(Pixel coordinate grounding data)
"""

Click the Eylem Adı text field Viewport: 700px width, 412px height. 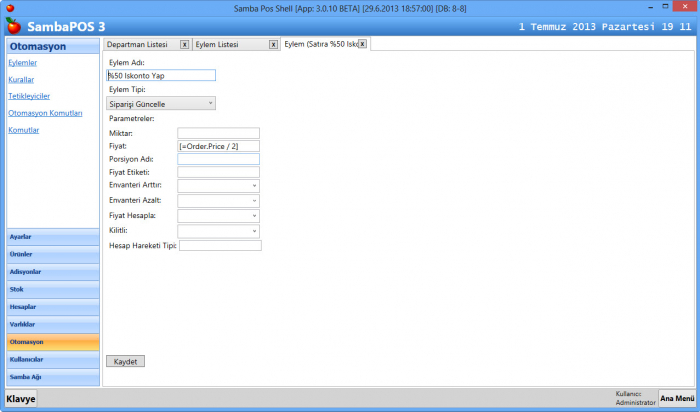pos(161,75)
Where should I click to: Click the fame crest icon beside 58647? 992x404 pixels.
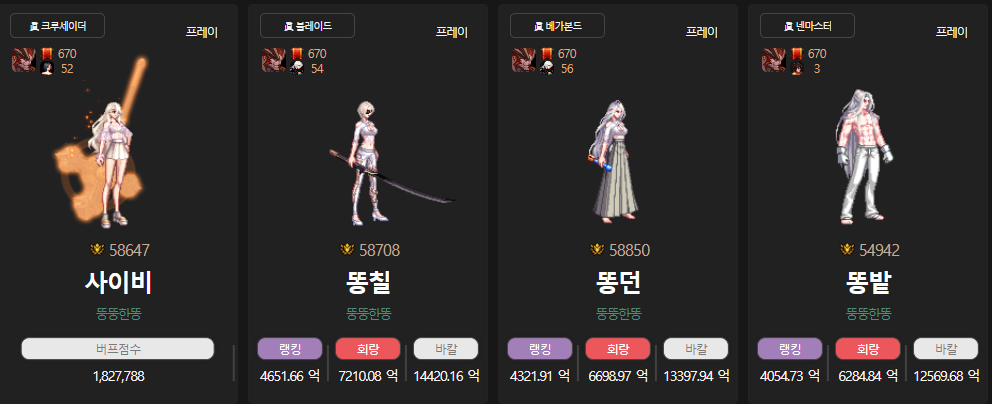tap(97, 250)
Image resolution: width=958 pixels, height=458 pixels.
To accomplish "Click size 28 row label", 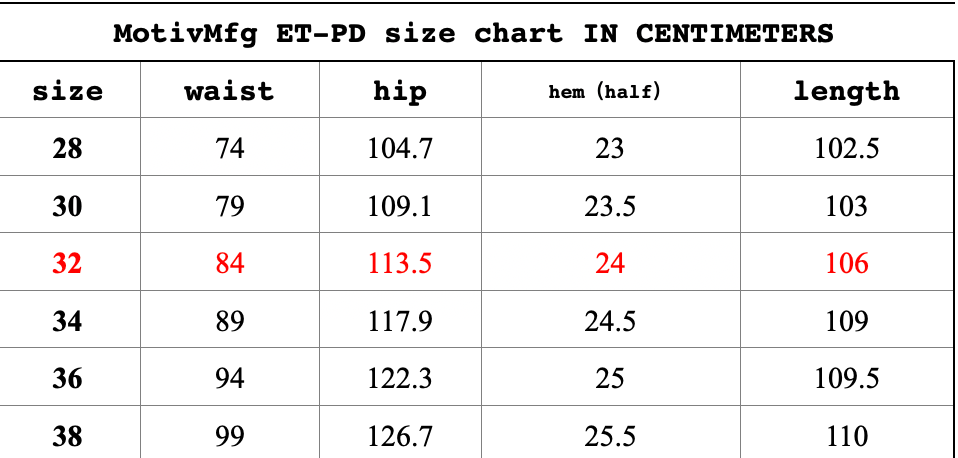I will coord(68,149).
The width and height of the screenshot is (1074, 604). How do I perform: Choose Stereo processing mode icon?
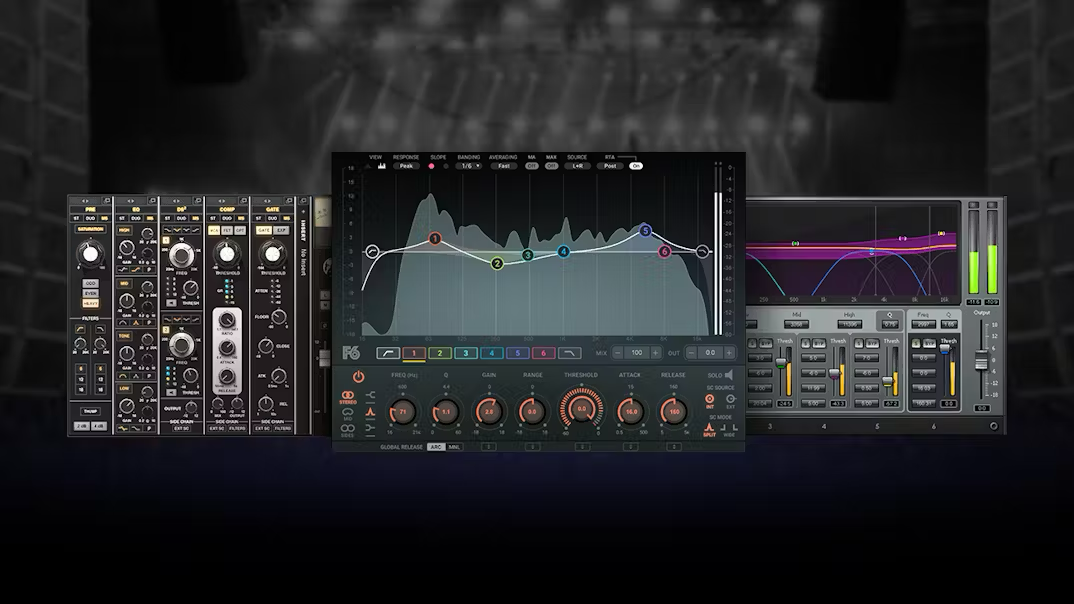tap(349, 396)
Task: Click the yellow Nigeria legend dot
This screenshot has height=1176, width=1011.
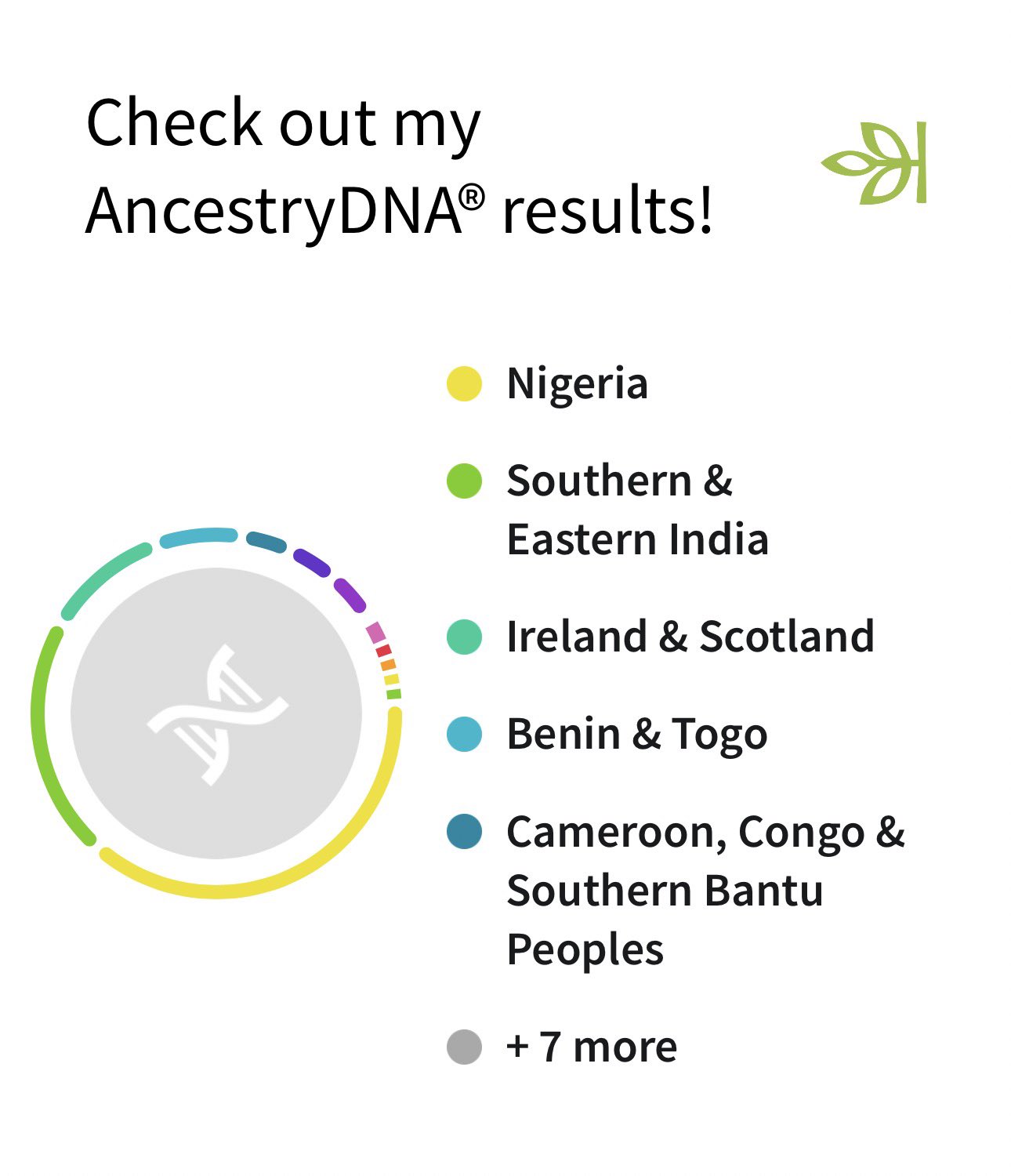Action: (464, 384)
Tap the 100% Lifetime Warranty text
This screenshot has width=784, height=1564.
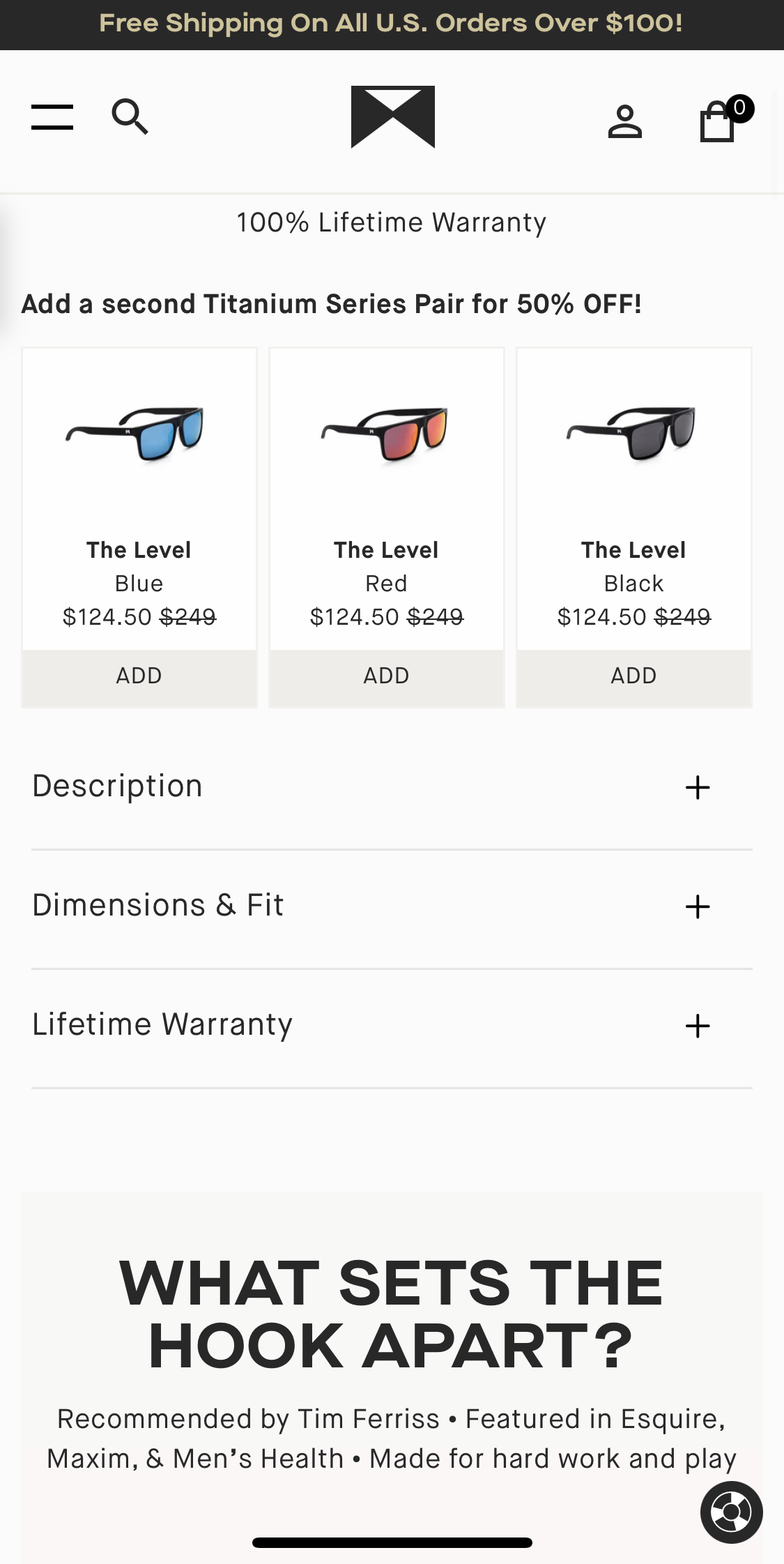click(391, 223)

"""

The lines to retype begin with the one containing "Task: Click the yellow Nigeria legend dot" and end with the last line of the records. Reproduce them exactly and omit the pictures.

Task: Click the yellow Nigeria legend dot
This screenshot has height=1176, width=1011.
Action: (464, 384)
Tap the 100% Lifetime Warranty text
This screenshot has width=784, height=1564.
click(391, 223)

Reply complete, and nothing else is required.